Meteo: ritorno dell'Inverno, è tutto vero
Una significativa irruzione di aria artica è prevista per la prossima settimana, con un flusso di aria fredda che si dirigerà verso l’Europa centro-orientale a partire da martedì. I modelli meteo concordano sull’arrivo di questo fenomeno, che potrebbe interessare anche l’Italia, sebbene con una certa incertezza riguardo alla sua intensità nel Mediterraneo.
Le previsioni attuali suggeriscono che il freddo potrebbe invadere la penisola, causando un notevole calo delle temperature e portando neve a quote di bassa montagna , oltre a numerosi temporali. Queste condizioni potrebbero verificarsi in Italia tra il 16 e il 19 aprile.
Il cambiamento più sorprendente sarà il drastico calo delle temperature . Dopo un periodo di alta pressione subtropicale che porterà valori estivi, con temperature vicine ai 30 °C in alcune aree del centro-sud e della Val Padana, si assisterà a un brusco abbassamento delle temperature a partire da martedì sera, con un ulteriore calo da mercoledì, a causa dell’avanzata di venti freddi dai Balcani.
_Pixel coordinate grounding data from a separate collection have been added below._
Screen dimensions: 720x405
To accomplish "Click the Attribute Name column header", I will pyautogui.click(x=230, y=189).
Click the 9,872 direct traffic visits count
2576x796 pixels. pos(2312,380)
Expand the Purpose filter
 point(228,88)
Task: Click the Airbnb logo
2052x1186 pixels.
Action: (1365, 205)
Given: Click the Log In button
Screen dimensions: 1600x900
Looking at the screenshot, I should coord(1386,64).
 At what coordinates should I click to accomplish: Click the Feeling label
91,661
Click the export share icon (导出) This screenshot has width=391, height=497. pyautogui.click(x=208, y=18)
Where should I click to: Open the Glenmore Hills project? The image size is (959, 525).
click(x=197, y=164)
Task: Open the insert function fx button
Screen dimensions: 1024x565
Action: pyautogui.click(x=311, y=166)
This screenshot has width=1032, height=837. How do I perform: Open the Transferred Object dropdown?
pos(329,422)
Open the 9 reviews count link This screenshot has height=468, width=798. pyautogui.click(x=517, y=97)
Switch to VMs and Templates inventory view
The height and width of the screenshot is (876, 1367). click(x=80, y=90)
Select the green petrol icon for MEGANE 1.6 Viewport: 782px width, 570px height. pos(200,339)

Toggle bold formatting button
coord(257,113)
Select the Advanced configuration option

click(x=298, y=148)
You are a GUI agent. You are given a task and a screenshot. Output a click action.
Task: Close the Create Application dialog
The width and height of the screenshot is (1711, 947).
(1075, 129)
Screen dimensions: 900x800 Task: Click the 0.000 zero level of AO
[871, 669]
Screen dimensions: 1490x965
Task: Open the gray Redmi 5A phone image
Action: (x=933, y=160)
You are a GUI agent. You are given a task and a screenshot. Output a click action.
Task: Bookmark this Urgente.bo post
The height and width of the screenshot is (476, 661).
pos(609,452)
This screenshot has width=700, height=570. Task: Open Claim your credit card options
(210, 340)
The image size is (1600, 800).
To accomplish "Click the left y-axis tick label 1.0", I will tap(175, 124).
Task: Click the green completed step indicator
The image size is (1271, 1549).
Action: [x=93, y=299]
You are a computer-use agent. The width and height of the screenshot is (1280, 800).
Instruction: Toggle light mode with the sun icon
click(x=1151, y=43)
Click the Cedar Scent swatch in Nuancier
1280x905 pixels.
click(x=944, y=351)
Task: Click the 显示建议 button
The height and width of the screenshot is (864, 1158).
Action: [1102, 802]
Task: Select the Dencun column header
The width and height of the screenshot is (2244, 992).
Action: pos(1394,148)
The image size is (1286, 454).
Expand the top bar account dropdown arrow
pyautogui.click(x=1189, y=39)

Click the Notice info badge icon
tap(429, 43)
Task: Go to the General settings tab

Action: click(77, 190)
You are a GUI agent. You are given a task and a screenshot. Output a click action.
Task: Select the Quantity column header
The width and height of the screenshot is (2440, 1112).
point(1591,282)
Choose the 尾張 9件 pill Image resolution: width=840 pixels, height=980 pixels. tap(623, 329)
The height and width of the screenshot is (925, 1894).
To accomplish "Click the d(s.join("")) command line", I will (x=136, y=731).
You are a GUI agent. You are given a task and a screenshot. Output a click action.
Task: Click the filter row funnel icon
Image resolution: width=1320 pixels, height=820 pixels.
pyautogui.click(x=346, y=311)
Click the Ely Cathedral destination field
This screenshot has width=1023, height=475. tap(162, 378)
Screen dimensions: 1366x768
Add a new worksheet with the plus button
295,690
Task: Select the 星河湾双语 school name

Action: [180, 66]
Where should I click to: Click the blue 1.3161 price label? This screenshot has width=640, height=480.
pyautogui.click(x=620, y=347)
Le temperature potrebbero diminuire di oltre 15 °C, scendendo al di sotto delle medie stagionali su tutta la penisola. Questo forte calo termico potrebbe generare temporali intensi, con grandinate e nevicate fino a quote prossime agli 800 metri di altitudine lungo l’Appennino.
Pericolo di gelate tardive
Il rischio maggiore, tuttavia, è rappresentato dalle brinate e gelate tardive che potrebbero verificarsi alla fine di questa ondata di freddo. Tra il 18 e il 19 aprile, infatti, l’alta pressione potrebbe riaffacciarsi sull’Italia, favorendo un crollo delle temperature notturne che potrebbe sfociare in brinate e gelate, particolarmente dannose per l’agricoltura.
Ricapitolando, l’irruzione di aria artica prevista per la prossima settimana potrebbe avere un impatto significativo sul meteo europeo e italiano, con un calo delle temperature che potrebbe portare a condizioni invernali in piena primavera. È fondamentale monitorare attentamente l’evoluzione delle previsioni meteo per prepararsi adeguatamente a questi cambiamenti repentini e proteggere le colture agricole dai potenziali danni causati dalle gelate tardive.